Prompt: In the entry on insomnia in neurological diseases below, echo everything from "MH Humans; Nervous" down to "Bologna, Bologna, Italy." word for word.

Passage provided:
━━━━

NR ASLA

AU Provini,F.; Lombardi,C.; Lugaresi,E.

TI Insomnia in neurological diseases

QU Seminars in Neurology 2005 Mar; 25(1): 81-9

PT journal article; review; review, tutorial

AB Insomnia is the most common sleep complaint. Insomnia is not a disease itself but mostly a clinical sign of an underlying disease. Degenerative and vascular diseases involving the central nervous system (CNS) may impair sleep either as a result of the brain lesion or because of illness-related discomfort (motor immobility, social and familial impairment, depression, drugs). Some neurological conditions characterized by movement disorders that start or persist during sleep hinder sleep onset and/or sleep continuity, causing a poor sleep complaint. CNS lesions and/or dysfunction in three specific neurological conditions (fatal familial insomnia, Morvan's chorea, and delirium tremens) impair the basic mechanisms of sleep generation inducing a syndrome in which the inability to sleep is consistently associated with motor and sympathergic overactivation. Agrypnia excitata is the term that aptly defines this generalized overactivation syndrome.

ZR 55

MH Humans; Nervous System Diseases/*complications/*physiopathology/therapy; Sleep Initiation and Maintenance; Disorders/*etiology/*physiopathology/therapy

AD Department of Neurological Sciences, University of Bologna, Bologna, Italy.

━━━━

Available data:
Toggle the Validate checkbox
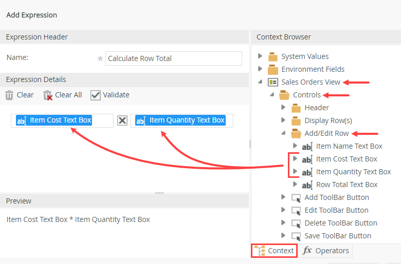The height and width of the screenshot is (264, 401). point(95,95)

━━━━

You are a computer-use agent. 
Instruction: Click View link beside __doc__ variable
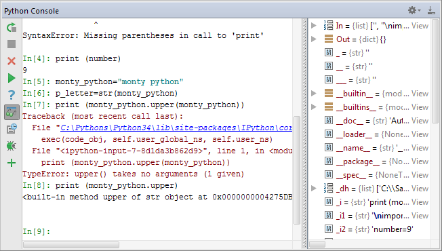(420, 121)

━━━━

Problem solution:
MH Humans; Nervous System Diseases/*complications/*physiopathology/therapy; Sleep Initiation and Maintenance; Disorders/*etiology/*physiopathology/therapy

AD Department of Neurological Sciences, University of Bologna, Bologna, Italy.